### TASK BRIEF
Copy the following listing word for word.

### SUPPLIED INFORMATION
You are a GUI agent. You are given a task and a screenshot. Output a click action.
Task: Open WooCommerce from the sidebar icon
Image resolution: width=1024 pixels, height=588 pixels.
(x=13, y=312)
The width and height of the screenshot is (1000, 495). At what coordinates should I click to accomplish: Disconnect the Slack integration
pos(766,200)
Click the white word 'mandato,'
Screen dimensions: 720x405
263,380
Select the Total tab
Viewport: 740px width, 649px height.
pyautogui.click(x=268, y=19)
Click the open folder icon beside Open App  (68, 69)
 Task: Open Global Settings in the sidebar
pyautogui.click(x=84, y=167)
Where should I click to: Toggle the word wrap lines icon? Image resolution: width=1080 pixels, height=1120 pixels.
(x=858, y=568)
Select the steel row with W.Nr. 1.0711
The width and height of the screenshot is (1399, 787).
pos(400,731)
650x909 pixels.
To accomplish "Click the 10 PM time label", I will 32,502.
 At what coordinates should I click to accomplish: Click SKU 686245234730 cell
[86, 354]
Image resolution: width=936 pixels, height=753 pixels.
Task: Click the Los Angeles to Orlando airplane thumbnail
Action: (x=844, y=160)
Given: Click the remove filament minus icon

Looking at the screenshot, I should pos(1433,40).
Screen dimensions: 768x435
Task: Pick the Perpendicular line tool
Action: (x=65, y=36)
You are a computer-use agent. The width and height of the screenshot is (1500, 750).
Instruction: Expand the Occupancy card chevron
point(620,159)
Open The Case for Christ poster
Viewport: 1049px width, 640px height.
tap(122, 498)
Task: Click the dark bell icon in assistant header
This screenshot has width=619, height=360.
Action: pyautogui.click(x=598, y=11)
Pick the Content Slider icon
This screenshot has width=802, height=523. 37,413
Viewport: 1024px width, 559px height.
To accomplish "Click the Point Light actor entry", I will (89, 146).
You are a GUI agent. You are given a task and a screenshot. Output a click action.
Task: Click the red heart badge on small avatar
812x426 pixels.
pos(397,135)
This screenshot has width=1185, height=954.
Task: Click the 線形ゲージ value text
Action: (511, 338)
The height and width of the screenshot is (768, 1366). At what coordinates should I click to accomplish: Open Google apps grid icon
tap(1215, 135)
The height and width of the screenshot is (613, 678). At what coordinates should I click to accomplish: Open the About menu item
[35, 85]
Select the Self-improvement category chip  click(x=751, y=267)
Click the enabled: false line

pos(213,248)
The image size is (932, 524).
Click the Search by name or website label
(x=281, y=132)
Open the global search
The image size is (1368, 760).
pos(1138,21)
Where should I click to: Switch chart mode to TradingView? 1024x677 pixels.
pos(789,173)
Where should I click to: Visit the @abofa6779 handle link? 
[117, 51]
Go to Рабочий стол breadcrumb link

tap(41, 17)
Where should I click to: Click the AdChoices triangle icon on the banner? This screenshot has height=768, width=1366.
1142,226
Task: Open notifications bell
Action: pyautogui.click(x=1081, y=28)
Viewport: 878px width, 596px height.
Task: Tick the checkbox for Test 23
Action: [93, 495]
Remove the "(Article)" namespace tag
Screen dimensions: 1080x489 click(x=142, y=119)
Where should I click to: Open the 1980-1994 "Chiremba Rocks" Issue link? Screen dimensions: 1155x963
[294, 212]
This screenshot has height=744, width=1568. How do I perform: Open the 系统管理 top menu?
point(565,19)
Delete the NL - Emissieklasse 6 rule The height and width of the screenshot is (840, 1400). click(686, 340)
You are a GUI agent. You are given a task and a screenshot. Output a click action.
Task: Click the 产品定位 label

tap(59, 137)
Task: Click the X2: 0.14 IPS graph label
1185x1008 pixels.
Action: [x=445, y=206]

### EXERCISE ANSWER
You are a GUI agent. You are given a task and a screenshot. Output a click action.
Task: Open WooCommerce from the sidebar icon
Image resolution: width=1024 pixels, height=588 pixels.
(x=13, y=312)
The width and height of the screenshot is (1000, 495). At what coordinates should I click to accomplish: Disconnect the Slack integration
pos(766,200)
Click the white word 'mandato,'
Screen dimensions: 720x405
263,380
Select the Total tab
Viewport: 740px width, 649px height.
pyautogui.click(x=268, y=19)
Click the open folder icon beside Open App  (68, 69)
 Task: Open Global Settings in the sidebar
pyautogui.click(x=84, y=167)
Where should I click to: Toggle the word wrap lines icon? Image resolution: width=1080 pixels, height=1120 pixels.
(x=858, y=568)
Select the steel row with W.Nr. 1.0711
The width and height of the screenshot is (1399, 787).
pos(400,731)
650x909 pixels.
To accomplish "Click the 10 PM time label", I will 32,502.
 At what coordinates should I click to accomplish: Click SKU 686245234730 cell
[86, 354]
Image resolution: width=936 pixels, height=753 pixels.
Task: Click the Los Angeles to Orlando airplane thumbnail
Action: (x=844, y=160)
Given: Click the remove filament minus icon

Looking at the screenshot, I should pos(1433,40).
Screen dimensions: 768x435
Task: Pick the Perpendicular line tool
Action: (x=65, y=36)
You are a computer-use agent. The width and height of the screenshot is (1500, 750).
Instruction: Expand the Occupancy card chevron
point(620,159)
Open The Case for Christ poster
Viewport: 1049px width, 640px height.
tap(122, 498)
Task: Click the dark bell icon in assistant header
This screenshot has width=619, height=360.
Action: pyautogui.click(x=598, y=11)
Pick the Content Slider icon
This screenshot has width=802, height=523. 37,413
Viewport: 1024px width, 559px height.
To accomplish "Click the Point Light actor entry", I will (89, 146).
You are a GUI agent. You are given a task and a screenshot. Output a click action.
Task: Click the red heart badge on small avatar
812x426 pixels.
pos(397,135)
This screenshot has width=1185, height=954.
Task: Click the 線形ゲージ value text
Action: (511, 338)
The height and width of the screenshot is (768, 1366). At what coordinates should I click to accomplish: Open Google apps grid icon
tap(1215, 135)
The height and width of the screenshot is (613, 678). At what coordinates should I click to accomplish: Open the About menu item
[35, 85]
Select the Self-improvement category chip  click(x=751, y=267)
Click the enabled: false line

pos(213,248)
The image size is (932, 524).
Click the Search by name or website label
(x=281, y=132)
Open the global search
The image size is (1368, 760).
pos(1138,21)
Where should I click to: Switch chart mode to TradingView? 1024x677 pixels.
pos(789,173)
Where should I click to: Visit the @abofa6779 handle link? 
[117, 51]
Go to Рабочий стол breadcrumb link

tap(41, 17)
Where should I click to: Click the AdChoices triangle icon on the banner? This screenshot has height=768, width=1366.
1142,226
Task: Open notifications bell
Action: pyautogui.click(x=1081, y=28)
Viewport: 878px width, 596px height.
Task: Tick the checkbox for Test 23
Action: [93, 495]
Remove the "(Article)" namespace tag
Screen dimensions: 1080x489 click(x=142, y=119)
Where should I click to: Open the 1980-1994 "Chiremba Rocks" Issue link? Screen dimensions: 1155x963
[294, 212]
This screenshot has height=744, width=1568. How do I perform: Open the 系统管理 top menu?
point(565,19)
Delete the NL - Emissieklasse 6 rule The height and width of the screenshot is (840, 1400). click(686, 340)
You are a GUI agent. You are given a task and a screenshot. Output a click action.
Task: Click the 产品定位 label

tap(59, 137)
Task: Click the X2: 0.14 IPS graph label
1185x1008 pixels.
Action: [x=445, y=206]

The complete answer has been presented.